Haverá muito, muito tempo para analisar o novo Brasil que não pára de surgir no horizonte. Agora é hora de comemorar. Comemore, pois. Escreva aqui o que quiser. O blog é seu. Você merece por ajudar este espaço a travar o bom combate com seu apoio, com sua leitura, sua repercussão.

Viva Lula!

Viva Dilma!

Viva a Democracia!

Viva a verdade!

Viva o Brasil!

Je n'ai pas besoin d'écrire longuement. C'est le moment pour les démocrates de fêter la victoire de la vérité sur le mensonge, de la démocratie sur les vassaux de la dictature militaire qui menaçaient de reprendre le pouvoir au moyen d'un homme sans caractère, capable de tout pour réaliser des objectifs personnels.
Il faudra beaucoup, beaucoup de temps pour analyser le nouveau Brésil qui pointe à l'horizon. Aujourd'hui c'est l'heure de célébrer. Célébrez donc. Ecrivez ici ce que vous souhaitez. Ce blog est le vôtre. Vous le méritez pour aider cet espace à trouver le bon combat avec votre soutien, votre lecture, vos répercussions.
Vive Lula !
Vive Dilma !
Vive la démocratie !
Vive la vérité !
Vive le Brésil !

Rodrigo Vianna du blog Escrevinhador renchérit, disant que la victoire de Dilma vient de loin, et permettra au gouvernement de poursuivre les avancées de Lula, par l'élargissement de l'intégration sociale, la création de programmes sociaux, la réduction de la pauvreté, la consolidation des relations diplomatiques régionales et internationales, et le développement de la collaboration avec les mouvements sociaux et les syndicats. Fustigeant la tactique électorale de la droite brésilienne, Vianna ajoutait que la victoire de Dilma symbolisait la défaite des idées toutes faites et de la haine. Il écrit :

Dilma significa a vitória de um projeto generoso, e o enterro de uma determinada oposição.

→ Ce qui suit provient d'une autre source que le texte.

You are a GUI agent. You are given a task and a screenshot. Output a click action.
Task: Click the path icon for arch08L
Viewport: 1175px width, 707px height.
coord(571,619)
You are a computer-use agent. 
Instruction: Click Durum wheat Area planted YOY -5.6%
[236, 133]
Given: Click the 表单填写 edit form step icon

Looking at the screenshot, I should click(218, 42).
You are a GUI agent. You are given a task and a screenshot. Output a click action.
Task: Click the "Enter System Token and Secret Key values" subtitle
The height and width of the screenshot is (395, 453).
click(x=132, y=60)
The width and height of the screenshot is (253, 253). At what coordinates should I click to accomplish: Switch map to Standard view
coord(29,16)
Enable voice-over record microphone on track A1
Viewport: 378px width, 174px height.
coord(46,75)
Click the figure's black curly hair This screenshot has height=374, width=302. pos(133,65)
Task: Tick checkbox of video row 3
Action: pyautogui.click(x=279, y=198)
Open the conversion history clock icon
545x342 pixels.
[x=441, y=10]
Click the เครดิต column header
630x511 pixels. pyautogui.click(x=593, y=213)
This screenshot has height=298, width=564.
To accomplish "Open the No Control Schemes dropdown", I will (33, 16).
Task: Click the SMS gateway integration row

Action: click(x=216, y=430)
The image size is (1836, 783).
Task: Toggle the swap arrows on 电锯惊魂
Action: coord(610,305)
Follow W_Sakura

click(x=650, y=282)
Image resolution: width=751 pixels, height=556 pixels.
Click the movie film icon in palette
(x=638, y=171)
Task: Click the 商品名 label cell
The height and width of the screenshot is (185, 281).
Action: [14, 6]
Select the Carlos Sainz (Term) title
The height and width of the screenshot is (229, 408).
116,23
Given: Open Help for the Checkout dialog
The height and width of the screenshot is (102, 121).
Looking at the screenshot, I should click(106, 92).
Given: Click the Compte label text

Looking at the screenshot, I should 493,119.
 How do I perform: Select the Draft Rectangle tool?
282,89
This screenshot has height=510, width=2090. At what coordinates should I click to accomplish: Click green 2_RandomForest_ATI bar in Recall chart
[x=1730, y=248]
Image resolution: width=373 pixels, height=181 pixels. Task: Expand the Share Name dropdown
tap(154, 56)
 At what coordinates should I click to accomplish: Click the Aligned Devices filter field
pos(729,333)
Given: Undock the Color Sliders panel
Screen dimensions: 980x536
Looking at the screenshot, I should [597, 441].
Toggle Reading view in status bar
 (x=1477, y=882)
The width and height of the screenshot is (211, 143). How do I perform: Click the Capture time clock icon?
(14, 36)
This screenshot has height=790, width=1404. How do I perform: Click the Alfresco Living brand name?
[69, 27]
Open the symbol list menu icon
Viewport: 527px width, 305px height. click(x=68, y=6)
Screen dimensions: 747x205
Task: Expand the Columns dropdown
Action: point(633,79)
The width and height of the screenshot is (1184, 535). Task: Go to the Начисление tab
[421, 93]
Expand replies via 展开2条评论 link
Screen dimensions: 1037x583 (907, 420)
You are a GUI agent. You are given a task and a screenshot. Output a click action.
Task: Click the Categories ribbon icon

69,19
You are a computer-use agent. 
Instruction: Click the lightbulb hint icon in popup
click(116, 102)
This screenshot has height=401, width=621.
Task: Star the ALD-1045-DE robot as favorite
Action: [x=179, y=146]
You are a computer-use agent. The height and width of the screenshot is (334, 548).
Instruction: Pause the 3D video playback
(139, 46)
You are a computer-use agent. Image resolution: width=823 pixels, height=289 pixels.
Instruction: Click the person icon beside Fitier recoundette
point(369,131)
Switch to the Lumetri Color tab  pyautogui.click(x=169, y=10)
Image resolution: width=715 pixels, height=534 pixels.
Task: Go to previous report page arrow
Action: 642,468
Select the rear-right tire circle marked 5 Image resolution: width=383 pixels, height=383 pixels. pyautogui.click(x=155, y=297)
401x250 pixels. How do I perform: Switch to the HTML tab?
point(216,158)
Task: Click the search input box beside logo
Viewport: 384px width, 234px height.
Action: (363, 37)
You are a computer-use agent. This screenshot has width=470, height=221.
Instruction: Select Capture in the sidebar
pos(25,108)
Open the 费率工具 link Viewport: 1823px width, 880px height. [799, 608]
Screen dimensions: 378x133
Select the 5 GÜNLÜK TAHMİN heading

Dilma signifie la victoire d'un projet généreux, et l'enterrement d'une opposition déterminée.

Le portail de gauche Vermelho a aussi énuméré un certain nombre d'autres ‘perdants’, parmi lesquels les médias généraux fortement concentrés du Brésil, dont le monopole de l'information électorale a été défié par les blogueurs et les initiatives citoyennes, telles que 48 Horas Democracia, qui fournissait une couverture en temps réel alternative des élections. Ce qui en a découlé au long de la campagne présidentielle n'a été autre qu'une guerre des médias politiquement alignés :

Os meios de comunicação monopolizados por um minúsculo grupo de famílias capitalistas (Marinho, Civita, Frias e Mesquita) estão entre os grandes derrotados deste pleito. Com o destaque das Organizações Globo e da editora Abril, que transformou a revista Veja num mal disfarçado panfleto da campanha tucana, a mídia escancarou o apoio ao candidato da direita e em certo momento passou a ditar a agenda da campanha. Deixou cair a máscara do pluralismo e da imparcialidade. A verdade saiu arranhada nesta mídia. Apesar do segundo turno, o povo não se deixou enganar e impôs nova derrota à mídia…Tudo isto deve servir de lição ao novo governo, que pode pautar um debate mais sério e sereno sobre as propostas da Primeira Conferência Nacional da Comunicação (Confecon).

Les moyens de communication monopolisés par un minuscule groupe de familles capitalistes (Marinho, Civita, Frias et Mesquita) comptent parmi les grands perdants de ce scrutin. Avec la prééminence de Globo et Abril, qui transformèrent le magazine Veja en propagandiste mal déguisé de la campagne du toucan (un sobriquet du parti d'opposition, le PSDB), les média ont ouvert grand le soutien au candidat de droite et à un certain moment se sont mis à dicter l'agenda de la campagne. Ils ont tombé le masque du pluralisme et de l'impartialité. La vérité sortait égratignée dans les média. Malgré le deuxième tour, le peuple ne s'est pas laissé abuser et a imposé une nouvelle défaite aux média…Tout cela doit servir de leçon au nouveau gouvernement, et guider un débat plus sérieux et serein sur les propositions de la Première Conférence Nationale sur la Communication (Confecom).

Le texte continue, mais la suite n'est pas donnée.